Twitterでやってるタグ(というか、ふぁぼで画像に書いてある内容をやっていくやつ)で『いつもと違う視点(人称)で書く』というのがあったので、野堀を野崎視点で。
短いし健全。やっぱり野崎兄弟難しい!
(野堀もまゆみこも好きなのに、中々話が増えない原因は野崎兄弟の視点が全然書けないからという事情……)

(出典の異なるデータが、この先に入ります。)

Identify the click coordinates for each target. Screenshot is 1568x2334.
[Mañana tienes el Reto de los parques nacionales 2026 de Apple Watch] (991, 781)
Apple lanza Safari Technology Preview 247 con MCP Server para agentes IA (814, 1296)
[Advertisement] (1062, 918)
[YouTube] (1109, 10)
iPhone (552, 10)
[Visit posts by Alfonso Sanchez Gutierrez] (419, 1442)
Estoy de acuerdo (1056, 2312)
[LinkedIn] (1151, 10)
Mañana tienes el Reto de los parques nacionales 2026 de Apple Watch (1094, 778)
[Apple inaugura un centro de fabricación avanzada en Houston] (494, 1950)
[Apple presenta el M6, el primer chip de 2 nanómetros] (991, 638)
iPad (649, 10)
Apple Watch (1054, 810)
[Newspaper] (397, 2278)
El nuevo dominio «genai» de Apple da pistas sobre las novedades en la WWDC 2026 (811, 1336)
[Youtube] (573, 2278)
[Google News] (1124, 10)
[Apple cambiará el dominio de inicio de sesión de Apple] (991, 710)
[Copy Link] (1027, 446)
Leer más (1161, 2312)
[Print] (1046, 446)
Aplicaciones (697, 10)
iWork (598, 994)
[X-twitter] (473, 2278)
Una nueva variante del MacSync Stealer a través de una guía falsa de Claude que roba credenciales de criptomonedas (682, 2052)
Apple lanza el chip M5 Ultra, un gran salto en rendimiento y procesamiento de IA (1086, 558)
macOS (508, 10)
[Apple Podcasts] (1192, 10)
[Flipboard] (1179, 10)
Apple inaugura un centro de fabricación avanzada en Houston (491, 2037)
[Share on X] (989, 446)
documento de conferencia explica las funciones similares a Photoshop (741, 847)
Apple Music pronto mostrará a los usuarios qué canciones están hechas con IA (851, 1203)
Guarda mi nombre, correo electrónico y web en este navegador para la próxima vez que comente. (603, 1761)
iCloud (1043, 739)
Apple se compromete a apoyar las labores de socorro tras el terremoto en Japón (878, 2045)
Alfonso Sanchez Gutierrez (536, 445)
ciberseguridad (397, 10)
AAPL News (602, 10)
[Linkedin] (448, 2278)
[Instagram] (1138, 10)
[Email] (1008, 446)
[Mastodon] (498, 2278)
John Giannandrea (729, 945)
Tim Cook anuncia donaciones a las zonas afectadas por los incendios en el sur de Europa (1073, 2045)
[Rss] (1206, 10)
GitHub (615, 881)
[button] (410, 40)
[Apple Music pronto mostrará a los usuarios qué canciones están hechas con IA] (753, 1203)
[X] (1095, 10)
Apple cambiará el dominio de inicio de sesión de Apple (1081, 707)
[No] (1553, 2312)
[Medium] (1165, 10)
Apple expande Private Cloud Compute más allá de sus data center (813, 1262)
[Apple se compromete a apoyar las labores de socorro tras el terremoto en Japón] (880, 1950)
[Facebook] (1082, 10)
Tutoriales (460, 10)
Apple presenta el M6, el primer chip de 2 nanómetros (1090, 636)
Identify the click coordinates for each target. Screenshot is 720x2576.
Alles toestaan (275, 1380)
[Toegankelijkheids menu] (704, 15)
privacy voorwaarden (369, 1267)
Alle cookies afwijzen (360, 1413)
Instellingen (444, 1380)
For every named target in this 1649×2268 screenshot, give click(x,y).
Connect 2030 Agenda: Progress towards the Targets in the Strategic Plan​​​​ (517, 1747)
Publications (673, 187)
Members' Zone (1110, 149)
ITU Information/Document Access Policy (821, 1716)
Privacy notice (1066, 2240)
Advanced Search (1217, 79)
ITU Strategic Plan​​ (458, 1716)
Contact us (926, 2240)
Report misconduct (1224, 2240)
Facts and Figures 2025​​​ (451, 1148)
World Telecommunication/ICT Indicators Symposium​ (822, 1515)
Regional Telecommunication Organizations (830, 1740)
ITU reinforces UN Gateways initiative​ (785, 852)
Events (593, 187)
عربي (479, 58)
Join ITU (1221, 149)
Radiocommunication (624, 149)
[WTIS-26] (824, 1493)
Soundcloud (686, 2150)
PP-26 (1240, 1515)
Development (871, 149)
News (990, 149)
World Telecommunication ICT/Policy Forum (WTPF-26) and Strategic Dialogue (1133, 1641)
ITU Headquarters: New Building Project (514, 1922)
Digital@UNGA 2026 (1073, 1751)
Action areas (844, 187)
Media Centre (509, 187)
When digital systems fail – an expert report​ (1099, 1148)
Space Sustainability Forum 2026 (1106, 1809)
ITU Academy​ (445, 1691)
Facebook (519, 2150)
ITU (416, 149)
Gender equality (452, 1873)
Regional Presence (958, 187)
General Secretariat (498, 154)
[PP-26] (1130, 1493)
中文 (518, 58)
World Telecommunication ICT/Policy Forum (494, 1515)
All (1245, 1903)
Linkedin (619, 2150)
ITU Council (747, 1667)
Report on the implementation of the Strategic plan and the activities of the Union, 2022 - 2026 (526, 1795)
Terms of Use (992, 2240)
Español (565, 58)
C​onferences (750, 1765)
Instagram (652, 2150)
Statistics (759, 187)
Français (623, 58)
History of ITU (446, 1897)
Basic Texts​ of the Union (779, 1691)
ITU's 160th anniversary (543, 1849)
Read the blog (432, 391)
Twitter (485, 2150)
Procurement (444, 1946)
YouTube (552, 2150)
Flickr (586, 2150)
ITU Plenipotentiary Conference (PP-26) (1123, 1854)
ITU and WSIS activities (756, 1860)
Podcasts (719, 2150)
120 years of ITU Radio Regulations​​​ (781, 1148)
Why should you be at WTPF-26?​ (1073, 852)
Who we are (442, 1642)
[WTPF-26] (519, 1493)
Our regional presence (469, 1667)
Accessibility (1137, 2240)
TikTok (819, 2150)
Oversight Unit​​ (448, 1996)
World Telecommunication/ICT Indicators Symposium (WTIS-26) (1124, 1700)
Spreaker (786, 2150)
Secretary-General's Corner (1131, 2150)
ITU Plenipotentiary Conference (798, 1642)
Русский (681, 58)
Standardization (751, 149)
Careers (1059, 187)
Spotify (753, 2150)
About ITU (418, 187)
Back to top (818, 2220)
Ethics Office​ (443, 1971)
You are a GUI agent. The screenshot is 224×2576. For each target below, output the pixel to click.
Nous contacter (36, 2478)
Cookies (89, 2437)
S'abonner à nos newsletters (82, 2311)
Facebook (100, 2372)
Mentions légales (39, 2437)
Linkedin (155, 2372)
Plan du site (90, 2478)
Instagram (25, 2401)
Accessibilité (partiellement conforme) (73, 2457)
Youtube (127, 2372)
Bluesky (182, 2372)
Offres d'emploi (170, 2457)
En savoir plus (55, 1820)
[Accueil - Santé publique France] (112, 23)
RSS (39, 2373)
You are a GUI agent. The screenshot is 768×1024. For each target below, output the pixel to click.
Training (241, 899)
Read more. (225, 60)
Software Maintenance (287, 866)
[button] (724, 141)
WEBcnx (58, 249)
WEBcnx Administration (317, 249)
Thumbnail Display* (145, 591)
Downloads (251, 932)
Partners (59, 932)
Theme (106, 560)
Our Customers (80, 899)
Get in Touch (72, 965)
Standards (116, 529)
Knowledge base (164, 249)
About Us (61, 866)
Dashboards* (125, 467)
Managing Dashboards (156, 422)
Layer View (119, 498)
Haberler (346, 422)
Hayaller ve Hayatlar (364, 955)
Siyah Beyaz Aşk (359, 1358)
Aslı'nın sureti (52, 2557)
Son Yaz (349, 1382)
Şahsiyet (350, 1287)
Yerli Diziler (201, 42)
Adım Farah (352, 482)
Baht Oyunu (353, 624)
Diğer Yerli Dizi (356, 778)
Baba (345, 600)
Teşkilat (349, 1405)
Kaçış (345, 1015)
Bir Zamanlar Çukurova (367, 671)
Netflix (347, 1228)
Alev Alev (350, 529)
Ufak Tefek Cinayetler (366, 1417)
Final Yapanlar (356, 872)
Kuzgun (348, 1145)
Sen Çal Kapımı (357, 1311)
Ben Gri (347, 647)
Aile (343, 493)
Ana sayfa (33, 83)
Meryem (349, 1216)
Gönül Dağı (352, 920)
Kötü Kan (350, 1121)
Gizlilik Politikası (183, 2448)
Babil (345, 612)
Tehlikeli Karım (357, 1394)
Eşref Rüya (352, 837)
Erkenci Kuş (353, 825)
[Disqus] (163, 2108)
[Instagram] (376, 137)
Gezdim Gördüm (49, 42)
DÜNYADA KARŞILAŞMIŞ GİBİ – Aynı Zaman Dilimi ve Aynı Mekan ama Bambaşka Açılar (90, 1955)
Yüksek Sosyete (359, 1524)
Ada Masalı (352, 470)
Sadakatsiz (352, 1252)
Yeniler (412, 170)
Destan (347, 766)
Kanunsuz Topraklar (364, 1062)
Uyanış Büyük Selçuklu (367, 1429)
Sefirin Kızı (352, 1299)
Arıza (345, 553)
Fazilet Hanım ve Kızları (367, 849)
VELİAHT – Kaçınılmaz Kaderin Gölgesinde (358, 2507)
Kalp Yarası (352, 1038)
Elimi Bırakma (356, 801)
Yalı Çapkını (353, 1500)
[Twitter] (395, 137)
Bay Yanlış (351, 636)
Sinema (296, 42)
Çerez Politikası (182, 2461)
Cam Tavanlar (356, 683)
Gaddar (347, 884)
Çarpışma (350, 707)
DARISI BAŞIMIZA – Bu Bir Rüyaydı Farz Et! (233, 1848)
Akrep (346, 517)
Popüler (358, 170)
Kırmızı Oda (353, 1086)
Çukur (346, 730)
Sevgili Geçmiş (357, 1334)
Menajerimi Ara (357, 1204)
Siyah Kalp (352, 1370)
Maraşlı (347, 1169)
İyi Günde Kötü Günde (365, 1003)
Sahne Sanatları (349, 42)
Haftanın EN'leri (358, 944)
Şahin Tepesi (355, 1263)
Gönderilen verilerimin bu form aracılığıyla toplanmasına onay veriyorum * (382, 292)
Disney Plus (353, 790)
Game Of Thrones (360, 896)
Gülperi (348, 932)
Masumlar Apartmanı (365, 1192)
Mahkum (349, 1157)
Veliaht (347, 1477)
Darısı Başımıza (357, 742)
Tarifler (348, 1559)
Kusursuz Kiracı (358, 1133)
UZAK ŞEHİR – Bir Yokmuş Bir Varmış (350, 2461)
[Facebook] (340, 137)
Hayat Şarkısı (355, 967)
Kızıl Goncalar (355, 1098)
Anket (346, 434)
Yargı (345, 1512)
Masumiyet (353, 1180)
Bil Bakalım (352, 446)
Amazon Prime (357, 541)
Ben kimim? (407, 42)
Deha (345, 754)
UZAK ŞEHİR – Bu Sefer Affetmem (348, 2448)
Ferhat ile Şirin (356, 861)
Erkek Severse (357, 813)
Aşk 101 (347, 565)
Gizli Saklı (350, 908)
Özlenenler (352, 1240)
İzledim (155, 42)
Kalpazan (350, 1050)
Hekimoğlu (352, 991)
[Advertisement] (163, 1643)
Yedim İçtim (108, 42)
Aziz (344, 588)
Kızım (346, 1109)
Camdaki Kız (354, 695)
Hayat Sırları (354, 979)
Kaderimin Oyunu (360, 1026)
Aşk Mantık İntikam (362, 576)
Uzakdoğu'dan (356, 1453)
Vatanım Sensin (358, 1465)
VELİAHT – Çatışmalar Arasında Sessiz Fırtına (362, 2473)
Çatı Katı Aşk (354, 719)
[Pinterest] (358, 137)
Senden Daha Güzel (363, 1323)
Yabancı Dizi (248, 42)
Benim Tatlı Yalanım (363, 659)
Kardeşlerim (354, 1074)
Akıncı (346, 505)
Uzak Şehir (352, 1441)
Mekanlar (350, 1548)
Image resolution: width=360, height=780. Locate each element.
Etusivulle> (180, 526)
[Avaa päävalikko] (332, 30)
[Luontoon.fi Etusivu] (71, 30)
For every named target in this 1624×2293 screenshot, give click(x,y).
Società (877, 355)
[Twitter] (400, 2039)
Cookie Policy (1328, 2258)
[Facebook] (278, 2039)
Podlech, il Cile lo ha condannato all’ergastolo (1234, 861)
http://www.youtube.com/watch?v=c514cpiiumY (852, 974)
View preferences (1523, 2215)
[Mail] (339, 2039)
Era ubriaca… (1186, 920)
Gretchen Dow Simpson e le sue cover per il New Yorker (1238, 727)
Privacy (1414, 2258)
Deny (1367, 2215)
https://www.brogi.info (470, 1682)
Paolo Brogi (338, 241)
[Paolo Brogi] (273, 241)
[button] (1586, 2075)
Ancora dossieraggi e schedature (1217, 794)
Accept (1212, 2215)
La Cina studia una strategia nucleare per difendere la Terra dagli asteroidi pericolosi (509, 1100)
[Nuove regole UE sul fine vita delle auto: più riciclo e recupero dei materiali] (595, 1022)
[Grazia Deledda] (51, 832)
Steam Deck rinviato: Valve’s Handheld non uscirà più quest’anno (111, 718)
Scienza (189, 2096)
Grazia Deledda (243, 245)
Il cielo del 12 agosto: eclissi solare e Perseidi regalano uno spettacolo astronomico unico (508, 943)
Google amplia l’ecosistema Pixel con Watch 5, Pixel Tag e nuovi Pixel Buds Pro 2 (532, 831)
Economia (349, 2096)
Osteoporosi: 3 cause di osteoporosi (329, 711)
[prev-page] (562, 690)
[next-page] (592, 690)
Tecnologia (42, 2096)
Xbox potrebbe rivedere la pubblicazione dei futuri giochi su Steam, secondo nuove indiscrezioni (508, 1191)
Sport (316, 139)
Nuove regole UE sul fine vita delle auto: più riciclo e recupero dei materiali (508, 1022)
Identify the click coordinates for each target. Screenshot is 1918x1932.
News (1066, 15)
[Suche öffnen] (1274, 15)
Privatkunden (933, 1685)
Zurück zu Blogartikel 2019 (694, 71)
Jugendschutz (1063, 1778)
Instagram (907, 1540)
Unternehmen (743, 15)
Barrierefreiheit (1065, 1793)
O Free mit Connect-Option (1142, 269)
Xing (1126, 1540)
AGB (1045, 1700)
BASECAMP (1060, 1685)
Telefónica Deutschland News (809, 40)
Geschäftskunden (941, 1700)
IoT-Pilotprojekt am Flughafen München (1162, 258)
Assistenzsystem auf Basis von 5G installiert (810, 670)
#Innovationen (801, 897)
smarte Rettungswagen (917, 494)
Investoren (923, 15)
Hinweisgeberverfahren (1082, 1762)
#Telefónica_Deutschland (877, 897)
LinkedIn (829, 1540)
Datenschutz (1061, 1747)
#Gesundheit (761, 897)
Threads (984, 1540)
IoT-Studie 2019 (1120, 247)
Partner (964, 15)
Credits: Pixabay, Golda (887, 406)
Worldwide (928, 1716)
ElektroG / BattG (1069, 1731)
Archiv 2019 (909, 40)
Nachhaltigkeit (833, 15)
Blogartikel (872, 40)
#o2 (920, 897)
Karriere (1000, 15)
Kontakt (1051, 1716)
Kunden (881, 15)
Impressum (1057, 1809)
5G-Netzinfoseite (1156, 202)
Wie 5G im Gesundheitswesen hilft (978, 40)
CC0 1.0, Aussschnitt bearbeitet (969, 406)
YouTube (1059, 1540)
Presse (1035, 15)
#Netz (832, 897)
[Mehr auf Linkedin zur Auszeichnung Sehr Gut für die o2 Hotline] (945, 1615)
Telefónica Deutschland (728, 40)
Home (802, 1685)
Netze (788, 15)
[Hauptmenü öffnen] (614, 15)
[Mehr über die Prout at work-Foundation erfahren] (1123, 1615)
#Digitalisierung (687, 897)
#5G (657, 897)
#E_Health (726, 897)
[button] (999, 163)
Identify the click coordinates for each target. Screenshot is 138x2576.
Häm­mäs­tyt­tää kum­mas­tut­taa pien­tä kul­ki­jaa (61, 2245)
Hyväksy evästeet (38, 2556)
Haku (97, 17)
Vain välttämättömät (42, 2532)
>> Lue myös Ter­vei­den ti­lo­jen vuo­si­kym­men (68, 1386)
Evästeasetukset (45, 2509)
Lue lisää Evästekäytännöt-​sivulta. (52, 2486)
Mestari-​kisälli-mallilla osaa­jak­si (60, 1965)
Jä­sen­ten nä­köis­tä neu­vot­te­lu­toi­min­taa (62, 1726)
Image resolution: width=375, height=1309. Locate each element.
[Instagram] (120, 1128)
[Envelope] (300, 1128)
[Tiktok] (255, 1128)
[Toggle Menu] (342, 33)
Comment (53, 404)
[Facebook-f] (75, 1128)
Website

画像に書いてた内容については、全部書き終わったらサイト側でも纏めます。
初出:2015/08/28
文字数:910文字 裏話知りたい場合はこちら。
「先輩。ペン入れ終わったので、こっちの原稿に背景をお願いしま……」
堀先輩に原稿を渡そうと、後ろを振り返ったら堀先輩は作業机に突っ伏して寝ていた。
今の時間は午前2時半。
今日は先輩に泊まり込みでお願いしていたが、普段ならもう寝ているだろう時間だ。
そういえば、少し前から静かだったなと今更気付く。
寝かせておいてあげたいところだが、あまり時間に余裕はない。
今回の原稿はそこそこ背景が入っている。
だからこそ、今日は泊まりで来て貰っているんだし。
少し気は引けたが、先輩の傍に寄って軽く肩を揺さぶった。
「先輩。先輩起きて下さい」
「ん……」
「……起きないなら、いたずらしちゃいますよ。額に肉の字とか、書いちゃってもいいんですか」
「…………んー……」
どうも、普段に比べて眠りが深いようだ。
割りと直ぐに起きることが多いのに、疲れているのだろうか。
そういえば、受験勉強もぼちぼち本腰を入れ始めているって言ってたし。
アシスタントは、演劇部の台本を書くのと引換えにして貰っていることだから、文化祭が終わったら、ひとまずアシスタント業は終了となる。
あと数回の〆切で先輩とこうして過ごすことはなくなるのだ。
それを思えば、こんな風に先輩が泊まって一緒に過ごす機会なんてあと僅かだっていうことが。
「……寂しいな」
単純に作業工程の都合もあるとはいえ、こうやって深夜に二人で作業をして、時々会話を交わすのは密かな楽しみでもあったし、モチベーションの維持にも繋がる。
佐倉はこうして家に泊めるわけにはいかないし、御子柴は時折泊まることは出来ても、あいつの家にはネコがいる上に、両親が仕事で留守にすることも多いらしいから、あまり家を空けたくはないようだ。
泊まっていって欲しいと言って、即二つ返事でOKを貰えるのは先輩くらいだった。
今はこの家にあれやこれやと置いてある、先輩の私物がなくなる日が来るのかと思うと、少し切ない。
先輩の寝顔をちらりと見ながら、俺も先輩の直ぐ傍で横になった。
「三十分くらい、ならいいか」
自分の休憩も兼ねてほんの少しだけ仮眠しようと、スマホでアラームを三十分後に設定する。
左手を先輩の太股に軽く触れさせ、伝わる体温に心地良さを覚えながら目を閉じた。